CINE
'El museo de las maravillas': una aventura llamada infancia
Todd Haynes cambia de registro con este drama, un homenaje a la historia del cine a través de dos niños
Nadie podía imaginar que Todd Haynes, que a pesar de haber empezado su carrera jugando con muñecas Barbie -en 'Superstar' (1988)- se ha pasado dos décadas hablando de sexo y adicciones y otras cosas para mayores, mostraría jamás interés en hacer una película infantil.
Y eso podría significar que 'El museo de las maravillas' es un desvío en su carrera de no ser porque, en realidad, se apoya en obsesiones típicas del director californiano, como épocas pasadas de la historia de las películas y personajes outsiders que rompen con las normas para ser fieles a sí mismos. La diferencia es que, si en cintas anteriores esa ruptura tenía que ver con la sexualidad, ahora afecta a chiquillos que tratan de encontrar su lugar en el mundo.
En efecto, la película pone en paralelo dos historias que transcurren en dos tiempos distintos –una en 1927, la otra en 1977— y que protagonizan sendos niños sordos que huyen del hogar hacia Nueva York en busca de figuras paternas y de respuestas sobre sí mismos.
Sabemos que tarde o temprano sus historias convergerán –todos hemos visto alguna película que otra–, y mientras nos acerca a ese momento Haynes hace palpable tanto la emoción y el miedo que estar solo en un lugar extraño provoca como, relacionada con ella, la intensidad con la que lo sentimos todo en la infancia.
CALIDEZ E INTELIGENCIA
'El museo de las maravillas' ha sido escrita por Brian Selznick, también autor del libro que inspiró 'Hugo', de Martin Scorsese; y el parentesco es evidente.
Ambas películas son retratos de niños en un mundo de adultos y hablan de padres ausentes.

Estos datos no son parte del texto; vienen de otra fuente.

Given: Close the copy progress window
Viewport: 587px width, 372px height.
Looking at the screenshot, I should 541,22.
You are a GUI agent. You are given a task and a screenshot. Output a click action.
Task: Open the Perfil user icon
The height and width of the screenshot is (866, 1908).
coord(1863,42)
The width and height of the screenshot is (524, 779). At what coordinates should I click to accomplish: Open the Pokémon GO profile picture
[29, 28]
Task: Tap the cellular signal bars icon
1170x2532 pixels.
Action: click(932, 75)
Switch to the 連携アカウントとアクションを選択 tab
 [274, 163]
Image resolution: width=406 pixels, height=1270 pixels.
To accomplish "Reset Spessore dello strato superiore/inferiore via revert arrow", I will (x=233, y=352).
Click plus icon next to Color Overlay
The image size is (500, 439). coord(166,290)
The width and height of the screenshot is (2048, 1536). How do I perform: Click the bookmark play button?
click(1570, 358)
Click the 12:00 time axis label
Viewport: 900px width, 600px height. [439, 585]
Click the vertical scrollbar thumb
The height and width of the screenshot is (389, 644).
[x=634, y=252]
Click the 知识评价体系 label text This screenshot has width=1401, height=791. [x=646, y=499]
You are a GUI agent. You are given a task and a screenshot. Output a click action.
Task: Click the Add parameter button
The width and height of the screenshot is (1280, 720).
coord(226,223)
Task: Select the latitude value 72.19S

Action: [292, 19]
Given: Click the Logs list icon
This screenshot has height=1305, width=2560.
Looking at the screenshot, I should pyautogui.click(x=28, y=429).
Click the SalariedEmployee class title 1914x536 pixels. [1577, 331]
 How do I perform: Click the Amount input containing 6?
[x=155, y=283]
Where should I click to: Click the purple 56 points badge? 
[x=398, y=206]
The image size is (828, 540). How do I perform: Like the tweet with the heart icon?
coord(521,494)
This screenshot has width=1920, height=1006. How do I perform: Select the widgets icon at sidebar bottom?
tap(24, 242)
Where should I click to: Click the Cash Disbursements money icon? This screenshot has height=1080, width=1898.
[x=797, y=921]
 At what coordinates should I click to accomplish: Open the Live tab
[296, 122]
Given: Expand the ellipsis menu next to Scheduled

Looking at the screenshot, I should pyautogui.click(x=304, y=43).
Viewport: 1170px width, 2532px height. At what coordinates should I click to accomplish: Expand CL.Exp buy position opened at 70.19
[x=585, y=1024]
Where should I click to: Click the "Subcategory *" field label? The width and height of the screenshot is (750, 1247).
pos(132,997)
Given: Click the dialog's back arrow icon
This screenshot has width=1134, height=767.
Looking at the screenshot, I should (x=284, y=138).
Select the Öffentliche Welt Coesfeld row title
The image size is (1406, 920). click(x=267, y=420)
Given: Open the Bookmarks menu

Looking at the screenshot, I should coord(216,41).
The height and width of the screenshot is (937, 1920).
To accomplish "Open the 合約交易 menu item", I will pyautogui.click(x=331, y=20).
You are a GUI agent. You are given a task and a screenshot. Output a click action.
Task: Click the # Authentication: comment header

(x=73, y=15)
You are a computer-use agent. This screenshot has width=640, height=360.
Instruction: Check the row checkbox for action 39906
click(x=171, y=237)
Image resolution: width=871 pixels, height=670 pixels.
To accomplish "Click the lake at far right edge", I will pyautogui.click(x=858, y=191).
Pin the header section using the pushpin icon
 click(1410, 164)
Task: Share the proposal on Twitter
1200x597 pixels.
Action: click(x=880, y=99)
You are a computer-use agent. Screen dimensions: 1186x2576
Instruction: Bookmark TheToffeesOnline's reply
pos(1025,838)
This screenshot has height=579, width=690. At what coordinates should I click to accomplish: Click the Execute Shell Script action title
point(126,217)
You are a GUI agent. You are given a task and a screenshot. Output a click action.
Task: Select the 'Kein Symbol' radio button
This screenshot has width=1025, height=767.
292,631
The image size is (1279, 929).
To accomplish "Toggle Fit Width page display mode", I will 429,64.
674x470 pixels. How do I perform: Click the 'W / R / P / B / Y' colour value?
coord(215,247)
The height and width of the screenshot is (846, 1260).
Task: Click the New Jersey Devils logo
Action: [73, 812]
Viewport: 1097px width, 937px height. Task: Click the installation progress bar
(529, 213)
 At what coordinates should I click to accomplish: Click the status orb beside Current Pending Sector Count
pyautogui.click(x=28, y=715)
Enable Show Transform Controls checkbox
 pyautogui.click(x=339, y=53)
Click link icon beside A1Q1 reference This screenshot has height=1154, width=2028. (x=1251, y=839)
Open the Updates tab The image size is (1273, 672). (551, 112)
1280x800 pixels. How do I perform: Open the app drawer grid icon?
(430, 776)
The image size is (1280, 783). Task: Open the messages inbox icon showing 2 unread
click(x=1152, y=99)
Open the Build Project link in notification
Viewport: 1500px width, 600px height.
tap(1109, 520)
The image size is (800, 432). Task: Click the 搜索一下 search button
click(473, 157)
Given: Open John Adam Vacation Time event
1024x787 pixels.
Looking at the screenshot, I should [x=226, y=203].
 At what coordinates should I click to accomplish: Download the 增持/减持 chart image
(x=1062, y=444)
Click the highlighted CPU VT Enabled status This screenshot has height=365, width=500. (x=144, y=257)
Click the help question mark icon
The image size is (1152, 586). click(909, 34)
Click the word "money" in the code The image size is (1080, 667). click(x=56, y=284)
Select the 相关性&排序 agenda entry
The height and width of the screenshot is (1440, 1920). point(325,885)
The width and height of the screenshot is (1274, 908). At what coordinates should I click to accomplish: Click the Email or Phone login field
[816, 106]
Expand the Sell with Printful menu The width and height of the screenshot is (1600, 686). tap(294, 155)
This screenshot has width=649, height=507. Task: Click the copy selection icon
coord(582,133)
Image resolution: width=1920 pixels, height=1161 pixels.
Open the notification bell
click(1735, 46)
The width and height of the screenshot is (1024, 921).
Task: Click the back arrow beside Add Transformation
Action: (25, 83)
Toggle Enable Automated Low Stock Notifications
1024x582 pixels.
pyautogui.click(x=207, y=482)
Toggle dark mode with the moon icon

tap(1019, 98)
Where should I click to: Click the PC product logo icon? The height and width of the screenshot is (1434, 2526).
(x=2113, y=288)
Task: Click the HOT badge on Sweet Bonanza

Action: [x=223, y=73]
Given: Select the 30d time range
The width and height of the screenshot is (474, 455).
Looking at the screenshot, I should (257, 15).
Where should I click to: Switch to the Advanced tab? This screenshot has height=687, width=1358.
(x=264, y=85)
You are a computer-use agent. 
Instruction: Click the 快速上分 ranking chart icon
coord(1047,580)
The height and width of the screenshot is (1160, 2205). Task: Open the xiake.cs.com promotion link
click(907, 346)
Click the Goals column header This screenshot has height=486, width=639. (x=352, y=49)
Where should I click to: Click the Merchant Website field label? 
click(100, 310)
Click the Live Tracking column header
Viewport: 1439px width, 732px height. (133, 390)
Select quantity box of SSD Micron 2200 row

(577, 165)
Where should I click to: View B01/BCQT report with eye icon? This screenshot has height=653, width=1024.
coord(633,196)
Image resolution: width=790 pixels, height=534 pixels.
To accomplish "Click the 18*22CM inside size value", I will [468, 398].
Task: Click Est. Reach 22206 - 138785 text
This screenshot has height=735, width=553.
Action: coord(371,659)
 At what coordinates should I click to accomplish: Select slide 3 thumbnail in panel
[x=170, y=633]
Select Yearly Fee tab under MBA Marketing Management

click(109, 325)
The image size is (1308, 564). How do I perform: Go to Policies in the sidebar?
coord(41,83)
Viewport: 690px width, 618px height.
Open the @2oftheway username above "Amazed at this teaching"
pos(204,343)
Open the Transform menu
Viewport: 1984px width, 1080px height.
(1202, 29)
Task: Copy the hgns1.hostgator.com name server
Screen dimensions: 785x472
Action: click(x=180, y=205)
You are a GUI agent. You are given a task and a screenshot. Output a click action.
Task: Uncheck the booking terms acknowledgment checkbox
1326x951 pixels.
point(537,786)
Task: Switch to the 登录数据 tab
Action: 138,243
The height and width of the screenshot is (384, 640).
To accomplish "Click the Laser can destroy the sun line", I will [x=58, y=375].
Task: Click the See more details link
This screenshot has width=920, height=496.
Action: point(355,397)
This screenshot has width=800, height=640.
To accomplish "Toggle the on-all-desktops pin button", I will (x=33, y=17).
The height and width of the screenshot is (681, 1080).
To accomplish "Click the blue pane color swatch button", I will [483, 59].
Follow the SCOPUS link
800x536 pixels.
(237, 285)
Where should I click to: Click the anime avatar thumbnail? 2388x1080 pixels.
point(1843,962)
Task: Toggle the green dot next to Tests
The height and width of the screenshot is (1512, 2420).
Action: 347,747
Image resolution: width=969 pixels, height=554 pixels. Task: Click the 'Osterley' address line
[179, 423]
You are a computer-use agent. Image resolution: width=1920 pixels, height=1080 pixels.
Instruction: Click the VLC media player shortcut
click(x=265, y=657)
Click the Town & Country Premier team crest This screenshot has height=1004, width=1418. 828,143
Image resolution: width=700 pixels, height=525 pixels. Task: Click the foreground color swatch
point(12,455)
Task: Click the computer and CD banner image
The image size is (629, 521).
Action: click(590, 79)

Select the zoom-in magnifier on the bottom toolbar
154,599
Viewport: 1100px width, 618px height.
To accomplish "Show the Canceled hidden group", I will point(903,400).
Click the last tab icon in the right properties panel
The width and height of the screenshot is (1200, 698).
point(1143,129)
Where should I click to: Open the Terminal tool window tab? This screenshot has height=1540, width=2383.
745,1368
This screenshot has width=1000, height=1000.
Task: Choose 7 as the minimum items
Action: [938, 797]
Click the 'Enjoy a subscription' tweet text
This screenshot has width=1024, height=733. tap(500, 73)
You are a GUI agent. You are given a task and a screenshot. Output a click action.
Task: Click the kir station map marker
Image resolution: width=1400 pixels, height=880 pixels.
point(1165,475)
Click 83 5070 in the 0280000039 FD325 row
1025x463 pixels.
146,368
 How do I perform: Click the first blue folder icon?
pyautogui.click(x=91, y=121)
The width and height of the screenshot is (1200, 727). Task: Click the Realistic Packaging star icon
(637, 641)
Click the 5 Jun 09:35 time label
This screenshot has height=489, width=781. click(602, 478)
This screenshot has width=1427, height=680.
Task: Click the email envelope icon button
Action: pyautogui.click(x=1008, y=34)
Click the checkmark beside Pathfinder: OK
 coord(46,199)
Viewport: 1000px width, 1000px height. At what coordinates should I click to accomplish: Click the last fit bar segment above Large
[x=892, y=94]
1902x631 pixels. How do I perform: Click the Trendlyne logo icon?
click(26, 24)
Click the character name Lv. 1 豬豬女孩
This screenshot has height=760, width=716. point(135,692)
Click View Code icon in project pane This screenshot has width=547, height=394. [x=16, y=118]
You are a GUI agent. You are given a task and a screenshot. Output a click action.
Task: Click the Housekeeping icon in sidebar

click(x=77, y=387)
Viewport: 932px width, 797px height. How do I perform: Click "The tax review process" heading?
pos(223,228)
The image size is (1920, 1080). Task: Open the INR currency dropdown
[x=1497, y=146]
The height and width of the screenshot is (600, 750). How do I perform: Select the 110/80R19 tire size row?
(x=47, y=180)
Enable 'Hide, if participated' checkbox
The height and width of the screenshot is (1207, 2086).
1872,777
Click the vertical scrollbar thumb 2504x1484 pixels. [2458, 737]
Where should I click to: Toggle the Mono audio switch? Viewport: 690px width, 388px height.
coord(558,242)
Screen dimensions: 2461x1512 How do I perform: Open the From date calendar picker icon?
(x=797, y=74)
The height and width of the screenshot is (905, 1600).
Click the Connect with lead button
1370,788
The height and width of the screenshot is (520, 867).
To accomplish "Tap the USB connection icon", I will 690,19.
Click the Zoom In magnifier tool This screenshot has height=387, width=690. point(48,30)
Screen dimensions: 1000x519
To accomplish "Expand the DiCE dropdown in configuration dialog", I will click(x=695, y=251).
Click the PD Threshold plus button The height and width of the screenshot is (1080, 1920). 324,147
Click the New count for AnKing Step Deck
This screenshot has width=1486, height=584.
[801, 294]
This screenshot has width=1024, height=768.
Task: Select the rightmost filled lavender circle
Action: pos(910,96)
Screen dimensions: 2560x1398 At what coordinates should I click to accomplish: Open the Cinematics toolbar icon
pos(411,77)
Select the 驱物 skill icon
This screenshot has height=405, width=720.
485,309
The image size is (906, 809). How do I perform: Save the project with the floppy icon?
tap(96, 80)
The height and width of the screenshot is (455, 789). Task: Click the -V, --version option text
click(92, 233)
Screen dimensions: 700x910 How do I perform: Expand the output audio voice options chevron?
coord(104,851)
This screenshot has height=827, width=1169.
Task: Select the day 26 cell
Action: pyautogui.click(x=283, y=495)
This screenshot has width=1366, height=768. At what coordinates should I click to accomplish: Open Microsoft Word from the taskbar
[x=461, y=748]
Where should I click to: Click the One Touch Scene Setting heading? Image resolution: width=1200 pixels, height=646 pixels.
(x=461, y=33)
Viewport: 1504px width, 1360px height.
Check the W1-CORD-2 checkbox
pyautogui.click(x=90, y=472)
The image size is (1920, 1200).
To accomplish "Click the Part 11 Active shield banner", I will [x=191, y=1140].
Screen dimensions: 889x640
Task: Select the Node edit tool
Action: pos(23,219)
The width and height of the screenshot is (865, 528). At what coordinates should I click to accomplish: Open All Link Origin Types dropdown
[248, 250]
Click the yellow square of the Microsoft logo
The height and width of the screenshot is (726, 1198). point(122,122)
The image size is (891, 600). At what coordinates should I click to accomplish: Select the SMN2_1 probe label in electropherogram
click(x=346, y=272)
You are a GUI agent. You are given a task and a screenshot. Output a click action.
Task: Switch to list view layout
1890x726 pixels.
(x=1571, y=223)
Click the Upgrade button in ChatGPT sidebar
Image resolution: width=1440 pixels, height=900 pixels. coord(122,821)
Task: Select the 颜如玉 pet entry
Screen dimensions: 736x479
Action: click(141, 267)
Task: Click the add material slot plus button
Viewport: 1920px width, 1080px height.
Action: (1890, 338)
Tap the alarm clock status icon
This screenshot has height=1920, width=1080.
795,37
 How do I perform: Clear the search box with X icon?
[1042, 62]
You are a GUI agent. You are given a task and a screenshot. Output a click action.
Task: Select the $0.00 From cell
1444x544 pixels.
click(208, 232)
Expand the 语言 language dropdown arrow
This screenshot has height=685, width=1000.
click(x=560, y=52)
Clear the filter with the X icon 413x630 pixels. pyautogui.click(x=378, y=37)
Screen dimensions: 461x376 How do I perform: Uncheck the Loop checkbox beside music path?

Ambas se acercan a sus jóvenes protagonistas con calidez e inteligencia y ni un ápice de condescendencia; ambas son homenajes al cine mismo, y exploran el potencial de los objetos como depósitos de la memoria.
De hecho, Haynes vehicula la narración a través de una serie de objetos: un libro, un gastado marcador, un recorte de diario, un disco de Bowie, una postal, una reproducción a escala de Nueva York. Y, en el proceso, revela una estilización visual apabullante, en la que la estética del cine mudo –ausencia de diálogos, ángulos agresivos— se combina con la del de los años 70, lleno de cámara en mano y zooms y cerrados primeros planos.
Y de ese modo, como de costumbre en su cine, muestra un conmovedor afecto por el pasado que nada tiene que ver con la nostalgia de cartón; un pasado lleno de gente real, que vive y ama y sufre mucho mientras busca un lugar al que pertenecer, y a alguien que les entienda incluso sin necesidad de que medien palabras.